I am sorry, but it seems, that our intentions were completely misunderstood.


----------



## Maggie-NC (Jun 22, 2005)

Hi mrwoodstk and welcome to the forum. Things can, sometimes, be misunderstood and I'm glad this is cleared up. I look forward to you joining our discussions because of your experience raising and caring for pigeons. We always need more information to help us.


----------



## Skyeking (Jan 17, 2003)

Hi Jim,

I appreciate you clarifying things. We DO get alot of new people with less then humane intentions, so we have to be careful.

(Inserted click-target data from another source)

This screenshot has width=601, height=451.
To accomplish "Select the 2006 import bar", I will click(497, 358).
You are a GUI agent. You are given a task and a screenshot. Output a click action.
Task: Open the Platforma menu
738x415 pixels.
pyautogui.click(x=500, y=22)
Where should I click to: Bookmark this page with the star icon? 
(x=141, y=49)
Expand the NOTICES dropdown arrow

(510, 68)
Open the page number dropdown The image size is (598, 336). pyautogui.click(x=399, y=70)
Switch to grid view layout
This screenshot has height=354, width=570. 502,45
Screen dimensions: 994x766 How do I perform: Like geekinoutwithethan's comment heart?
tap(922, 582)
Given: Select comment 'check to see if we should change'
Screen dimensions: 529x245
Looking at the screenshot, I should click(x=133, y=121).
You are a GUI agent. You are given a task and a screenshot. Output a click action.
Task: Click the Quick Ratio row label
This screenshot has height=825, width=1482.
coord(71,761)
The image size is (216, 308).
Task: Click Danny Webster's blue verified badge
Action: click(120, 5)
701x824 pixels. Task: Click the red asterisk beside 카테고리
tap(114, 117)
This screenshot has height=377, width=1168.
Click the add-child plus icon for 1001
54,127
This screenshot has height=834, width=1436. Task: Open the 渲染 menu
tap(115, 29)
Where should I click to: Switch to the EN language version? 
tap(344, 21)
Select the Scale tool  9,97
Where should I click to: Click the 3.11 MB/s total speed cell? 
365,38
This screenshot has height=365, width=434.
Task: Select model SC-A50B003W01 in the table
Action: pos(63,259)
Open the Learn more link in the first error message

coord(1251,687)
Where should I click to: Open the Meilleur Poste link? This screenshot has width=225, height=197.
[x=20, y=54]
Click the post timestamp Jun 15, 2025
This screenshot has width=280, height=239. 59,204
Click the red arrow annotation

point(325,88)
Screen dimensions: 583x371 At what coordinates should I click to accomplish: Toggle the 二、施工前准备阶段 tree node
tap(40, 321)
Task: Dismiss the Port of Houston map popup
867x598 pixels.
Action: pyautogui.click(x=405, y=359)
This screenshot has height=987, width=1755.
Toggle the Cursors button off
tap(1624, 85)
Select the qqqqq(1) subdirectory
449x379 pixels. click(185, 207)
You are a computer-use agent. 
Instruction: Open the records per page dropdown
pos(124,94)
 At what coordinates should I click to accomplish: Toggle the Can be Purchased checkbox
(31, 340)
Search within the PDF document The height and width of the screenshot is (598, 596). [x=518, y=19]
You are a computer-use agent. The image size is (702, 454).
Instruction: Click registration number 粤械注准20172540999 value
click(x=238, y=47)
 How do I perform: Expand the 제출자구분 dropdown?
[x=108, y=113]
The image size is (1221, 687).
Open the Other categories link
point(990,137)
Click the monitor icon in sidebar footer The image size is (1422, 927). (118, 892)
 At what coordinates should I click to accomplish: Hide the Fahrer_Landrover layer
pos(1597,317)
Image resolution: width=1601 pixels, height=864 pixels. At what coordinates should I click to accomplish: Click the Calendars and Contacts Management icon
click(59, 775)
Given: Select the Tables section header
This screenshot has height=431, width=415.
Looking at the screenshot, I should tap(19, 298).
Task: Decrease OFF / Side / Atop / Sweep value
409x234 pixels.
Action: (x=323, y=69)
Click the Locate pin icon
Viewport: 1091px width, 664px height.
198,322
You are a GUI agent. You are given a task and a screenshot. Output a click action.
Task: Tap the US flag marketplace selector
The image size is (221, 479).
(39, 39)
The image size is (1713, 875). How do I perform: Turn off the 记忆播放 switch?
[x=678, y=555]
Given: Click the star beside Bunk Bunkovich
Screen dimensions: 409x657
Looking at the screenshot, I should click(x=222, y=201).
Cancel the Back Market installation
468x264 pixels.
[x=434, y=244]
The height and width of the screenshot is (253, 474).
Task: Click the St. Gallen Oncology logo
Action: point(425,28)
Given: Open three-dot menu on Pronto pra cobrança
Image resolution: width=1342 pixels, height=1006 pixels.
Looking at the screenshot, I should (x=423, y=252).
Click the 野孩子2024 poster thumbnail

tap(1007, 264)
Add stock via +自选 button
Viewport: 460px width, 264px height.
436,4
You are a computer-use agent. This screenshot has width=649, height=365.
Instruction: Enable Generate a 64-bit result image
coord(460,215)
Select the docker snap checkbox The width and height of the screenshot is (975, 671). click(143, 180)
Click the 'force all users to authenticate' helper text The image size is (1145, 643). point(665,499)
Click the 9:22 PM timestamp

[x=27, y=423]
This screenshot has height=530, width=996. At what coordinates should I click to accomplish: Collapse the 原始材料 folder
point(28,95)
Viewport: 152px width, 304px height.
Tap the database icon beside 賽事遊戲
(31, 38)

By the way, Welcome to our forum.


----------



## Maggie-NC (Jun 22, 2005)

Nona, I'll add my 2 cents worth and say welcome. It really does seem you have been a long-time member and I enjoy your posts.


----------



## Rooster2312 (Mar 8, 2006)

Hi Jim,

I must also apologize for my tone. Misunderstandings all round.

Welcome to PT!

Lindi


----------



## mrwoodstk (Nov 9, 2006)

*Thank You*

It is a pleasure to know up front that we are dealing with creditable people.
I too look forward to our interaction and sharing every one's experiences.

Warmest Regards; Jim


----------



## Lin Hansen (Jan 9, 2004)

Yes, Jim, almost did it again.......

Welcome to Pigeon Talk.

Linda


----------